Hamilton Mill's Puckett's Mill Elementary has Gwinnett County School's only habitat display
When Puckett’s Mill teacher Julie Hitt decided to develop the first Georgia habitat display that fills a Gwinnett classroom, she wasn’t confident that it would come to fruition.
“I never thought it would be funded in the first place,” said Hitt, who teaches at Puckett’s Mill Elementary, an elementary attended by Hamilton Mill students.
But a month ago, the Mill Creek Cluster Education Foundation funded her “Hands on Habitat” with a second grant, a year after the first grant kick-started the project. The total grant funding is $10,100, and makes Puckett’s Mill believed to be the only Gwinnett County school that has a classroom filled with creatures, plants, rocks, minerals, skulls and a wasp nest.

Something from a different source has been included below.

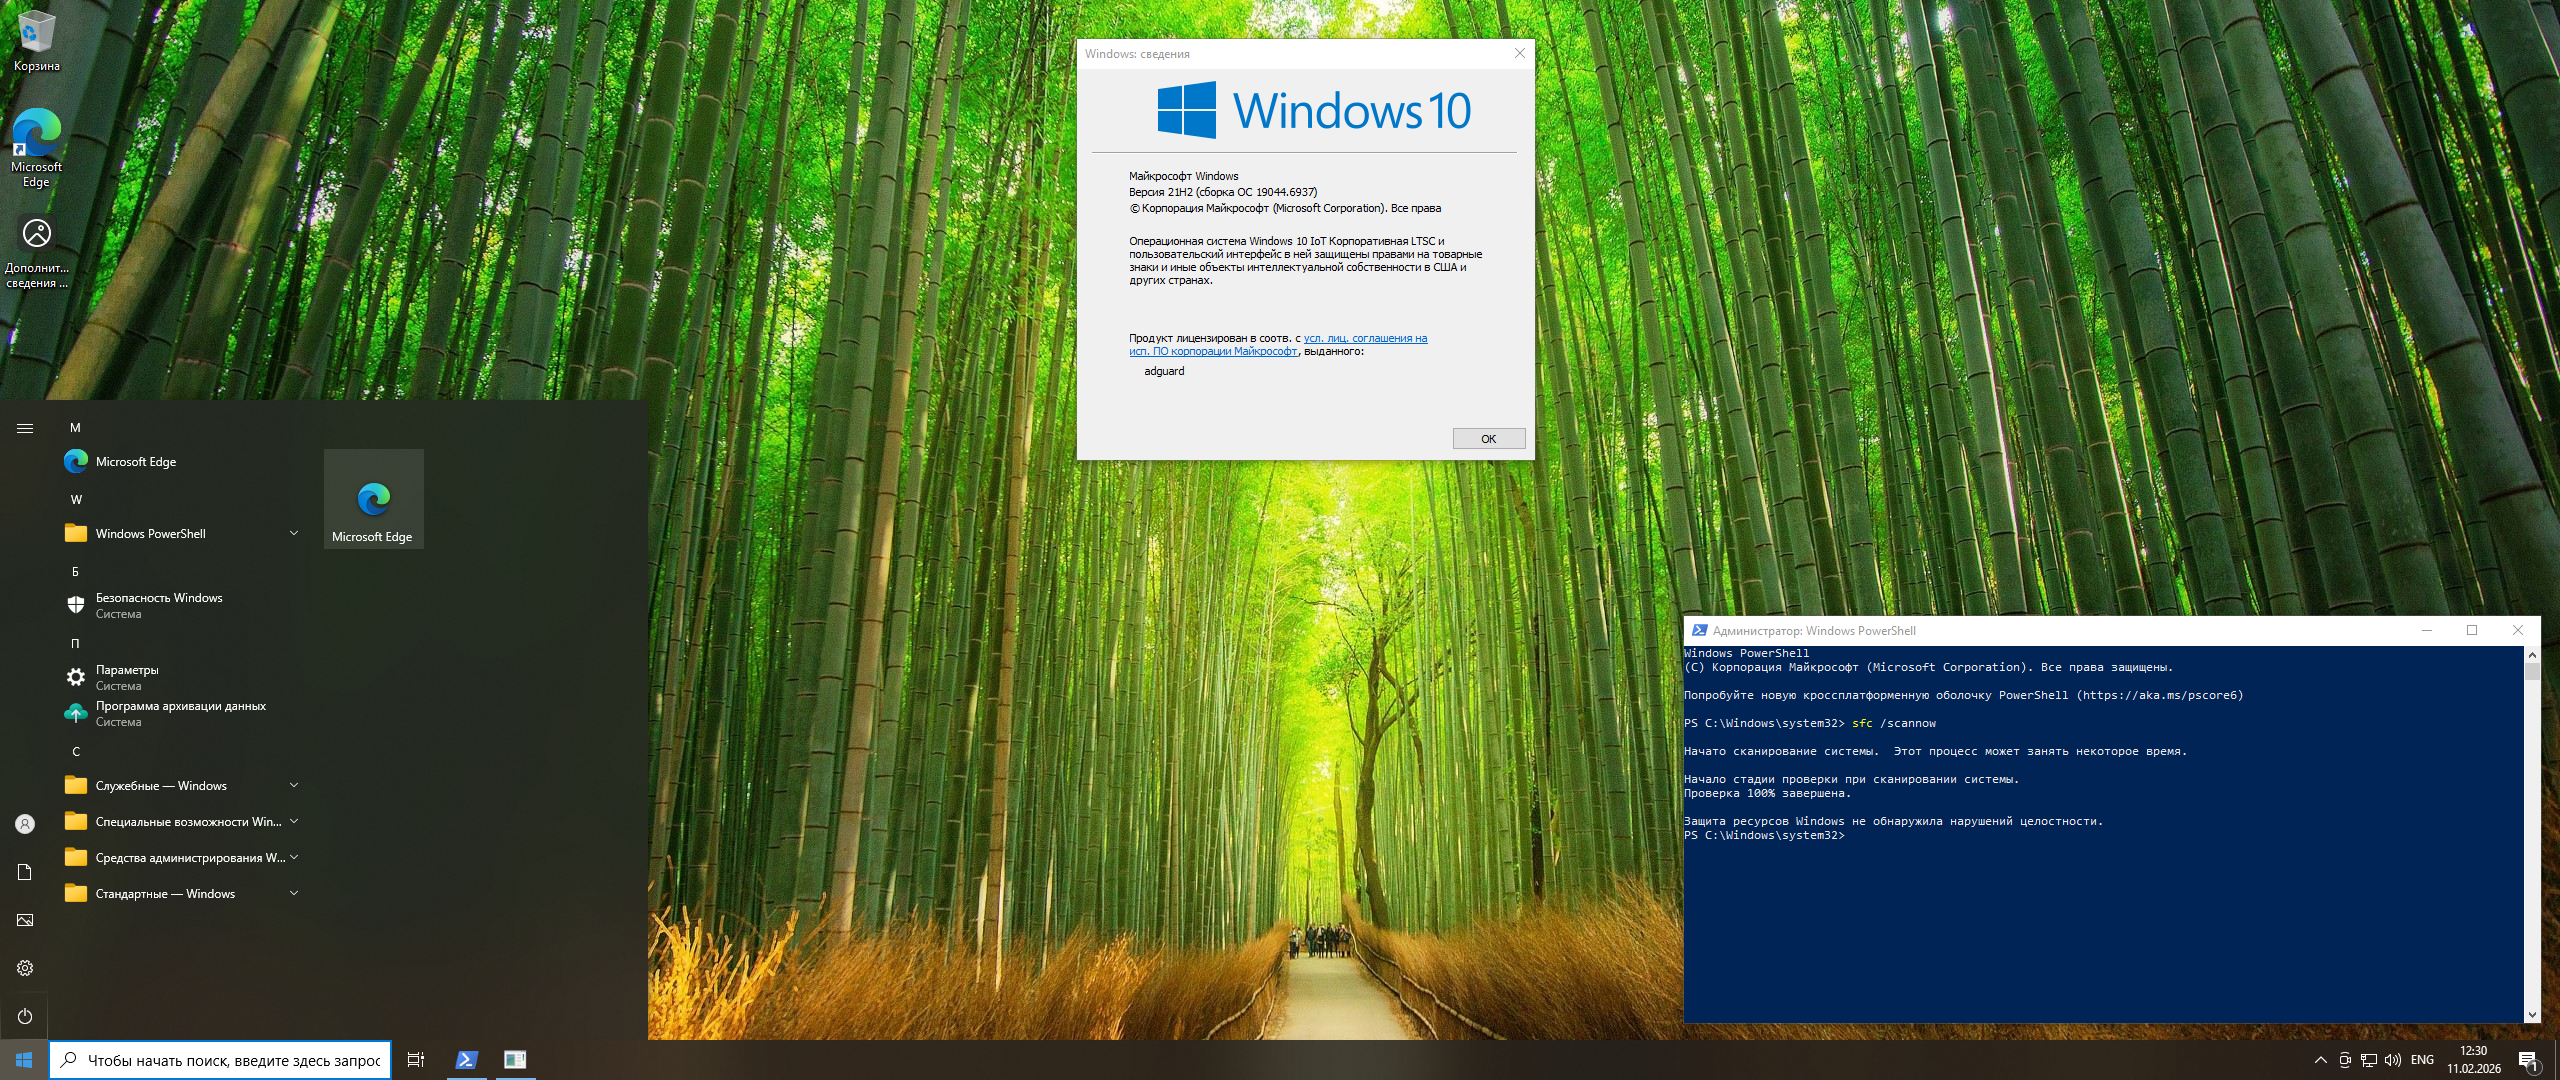
Task: Click the taskbar search input field
Action: point(233,1060)
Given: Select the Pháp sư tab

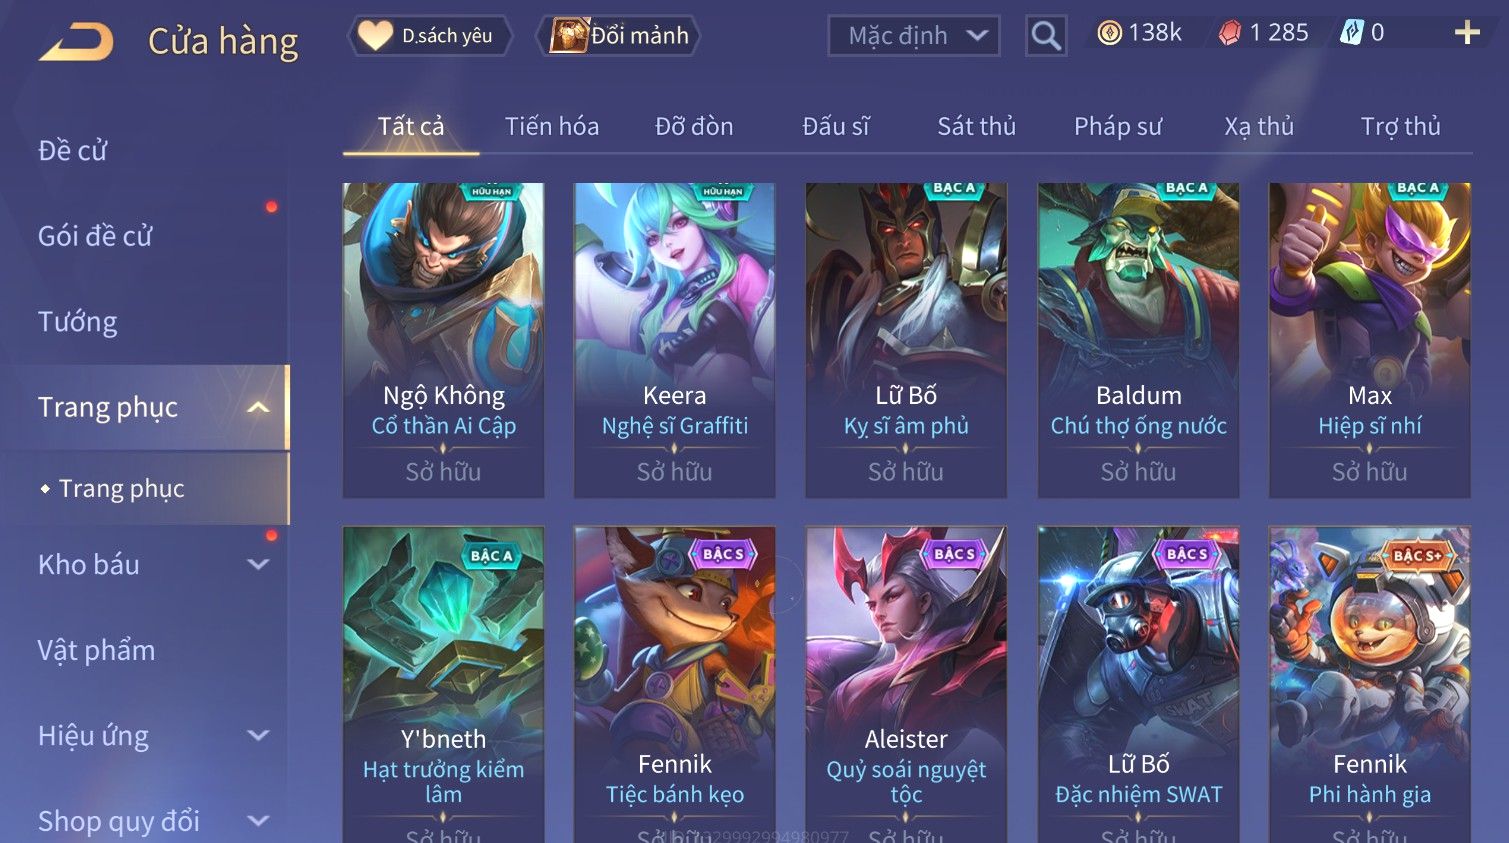Looking at the screenshot, I should [1118, 126].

Walk through Hitt’s habitat, and you’ll see fresh and salt water fish and shark tanks, a red-eared slider turtle named Delilah, hamsters named Fast and Furrious, bearded dragons named Phineas and Ferb, three frogs, which were found on the school’s playground, and a hermit crab.
Teachers and Westbrooks, who donated the wasp nest, have made contributions. One gave a large mouth bass that hangs on the wall, while another donated Delilah.
The room, which is categorized by Georgia’s five habitats, could be more crowded, but Hitt said she had to draw a line.
“I have more deer skulls in here than you would ever want,” Hitt said. “If I had kept every bird’s nest I’d ever gotten, we wouldn’t be able to walk in here. We’ve kind of had to have the talk, ‘If it’s happy in nature, let it stay in nature.’”
Hitt isn’t the only one at the school who works in the classroom. She has six “Habitat Helpers,” who are students who feed the animals and clean cages. One student, fourth-grader Katherine Martin, took the hamsters and hermit crab home over winter break.
“This is just a great experience to have fun with the animals. It’s just fun to do and a great way to spend the time, especially this time of year because it’s cold outside,” Katherine said.
In order to become a habitat helper, students had to write an essay they described as a sort of job application to help out.
“I just thought animals were there and some people would like to play with them,” Katherine said. “Then I thought, ‘Why don’t I start liking animals and start taking care of them.”
What Westbrooks likes about the room is it is available to students in all grades throughout the school. The fish tanks are especially enjoyed by special education students.
Second-graders work on life cycle projects, while third-graders study rocks and minerals, for example. At times during a given week, Hitt has laptop computers around the room so students can research the plants and animals.
While students are well-versed in technology and are well-traveled, they don’t necessarily know a lot about habitats near them, Hitt said.
It’s all exceeded her initial expectations.